══ BRANO RIPORTATO
Tutte le altre ne fanno una donna semplicemente brutale, malvagia e vile. Dumas, che è stato sempre il difensore della donna, non avrebbe potuto idearla così. Cesarina è una traviata, dall'egoismo degli individui e della società. Essa alla sua volta travia. Vuole salvarsi — e non trova una mano che la risollevi. giovanni scarneo. Allora, sotto l'impero dei suoi nervi, si accende di un fuoco distruttore, e colpisce: cade, s'insozza, precipita.

Ma nella scena del secondo atto, come dilaga l'amarezza dell'anima sua! In questo Duse è semplicemente meravigliosa. E quando seduce Antonino? Quelle mani nude e bianche, nervose e carezzose, che tentano e si ritraggono, per afferrare poi più tenacemente?

E quelle mani ferite in Monna Vanna?!... La dolcezza di quella voce, nel riconoscimento, l'acre impeto ironico e ribelle, poi, quando il marito non crede, e il barbato ha rispettato!?...
════
══ RECORD FORNITI
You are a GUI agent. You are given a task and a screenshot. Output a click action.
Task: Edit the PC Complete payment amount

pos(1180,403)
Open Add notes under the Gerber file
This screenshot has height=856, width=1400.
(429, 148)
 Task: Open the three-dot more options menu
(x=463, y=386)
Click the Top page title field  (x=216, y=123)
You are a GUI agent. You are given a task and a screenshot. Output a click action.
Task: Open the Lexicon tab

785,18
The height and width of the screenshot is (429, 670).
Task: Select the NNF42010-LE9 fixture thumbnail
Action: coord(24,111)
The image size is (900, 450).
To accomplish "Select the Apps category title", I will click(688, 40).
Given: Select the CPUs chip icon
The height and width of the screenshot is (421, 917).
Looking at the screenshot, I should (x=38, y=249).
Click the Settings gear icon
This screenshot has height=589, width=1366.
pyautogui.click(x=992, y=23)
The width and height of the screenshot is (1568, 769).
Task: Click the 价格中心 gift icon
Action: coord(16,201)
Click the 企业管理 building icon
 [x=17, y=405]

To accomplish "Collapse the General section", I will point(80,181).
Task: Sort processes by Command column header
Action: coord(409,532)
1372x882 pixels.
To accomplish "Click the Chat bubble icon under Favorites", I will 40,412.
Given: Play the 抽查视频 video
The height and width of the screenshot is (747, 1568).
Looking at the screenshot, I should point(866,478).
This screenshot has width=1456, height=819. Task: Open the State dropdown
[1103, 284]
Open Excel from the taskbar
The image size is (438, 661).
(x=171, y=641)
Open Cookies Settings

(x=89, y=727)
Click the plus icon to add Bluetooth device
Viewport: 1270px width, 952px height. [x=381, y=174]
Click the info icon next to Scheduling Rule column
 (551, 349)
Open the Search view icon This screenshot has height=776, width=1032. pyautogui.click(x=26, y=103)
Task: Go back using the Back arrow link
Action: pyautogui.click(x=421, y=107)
════
*COMPLETARE QUANTO SEGUE:*
• 1. Riproduca fedelmente la parte del brano riportato che si apre con le parole contenenti "Ma nella scena" e si chiude con "barbato ha rispettato!?...".
• 2. Traduca in inglese la seguente frase del brano riportato: «Dumas, che è stato sempre il difensore della donna, non avrebbe potuto idearla così.»
• 3. Prosegua il brano riportato sulle interpretazioni della Duse a partire dal punto in cui si interrompe.

*RISULTATI DELLE ATTIVITÀ:*
• 1.
Ma nella scena del secondo atto, come dilaga l'amarezza dell'anima sua! In questo Duse è semplicemente meravigliosa. E quando seduce Antonino? Quelle mani nude e bianche, nervose e carezzose, che tentano e si ritraggono, per afferrare poi più tenacemente?

E quelle mani ferite in Monna Vanna?!... La dolcezza di quella voce, nel riconoscimento, l'acre impeto ironico e ribelle, poi, quando il marito non crede, e il barbato ha rispettato!?...

• 2. Dumas, who was always the defender of women, could not have conceived her this way.

• 3.
É tutta una visione di vita muliebre, di psiche femminile — è l'anima della donna intelligente e sensibile, che si rivela in ogni interpretazione dusiana.

Eleonora Duse è nata a Vigevano. Io vorrei che la nobile città se lo ricordasse. E vorrei, che, alla grande attrice, vivente, sorgesse nella sua patria un monumento, nel quale fosse raffigurata con le sue belle mani protese.

Ma quelle mani, che parlano, che vibrano, come vibra l'elettricità nel Genio di Franklin del Monteverde.

Quelle belle mani bianche e ignude, minaccia e carezza, incitamento e consolazione, quelle mani che hanno un'anima, una voce, un profumo, un pensiero direi quasi!

Fra due anni si compirà il ciclo luminoso della grande artista, in un anniversario solenne.

Volete o colleghi della stampa che ci uniamo tutti, per questa festa dell'arte?

Vuole la città nobilissima di Vigevano accogliere la mia proposta? Vorrei che questo stellone fosse solo, come è unica la Divina cosa (dirò col Petrarca) alla quale è dedicato. Ma, si sa, le esigenze del pubblico, dell'attimo fuggente!....

Il macchiestista. E anche lui nel suo genere, è unico!. Ed è egli pure, nel suo genere, un grande artista — l'artista della gioia, del riso, della spensieratezza (apparentemente): Niccola Maldacea.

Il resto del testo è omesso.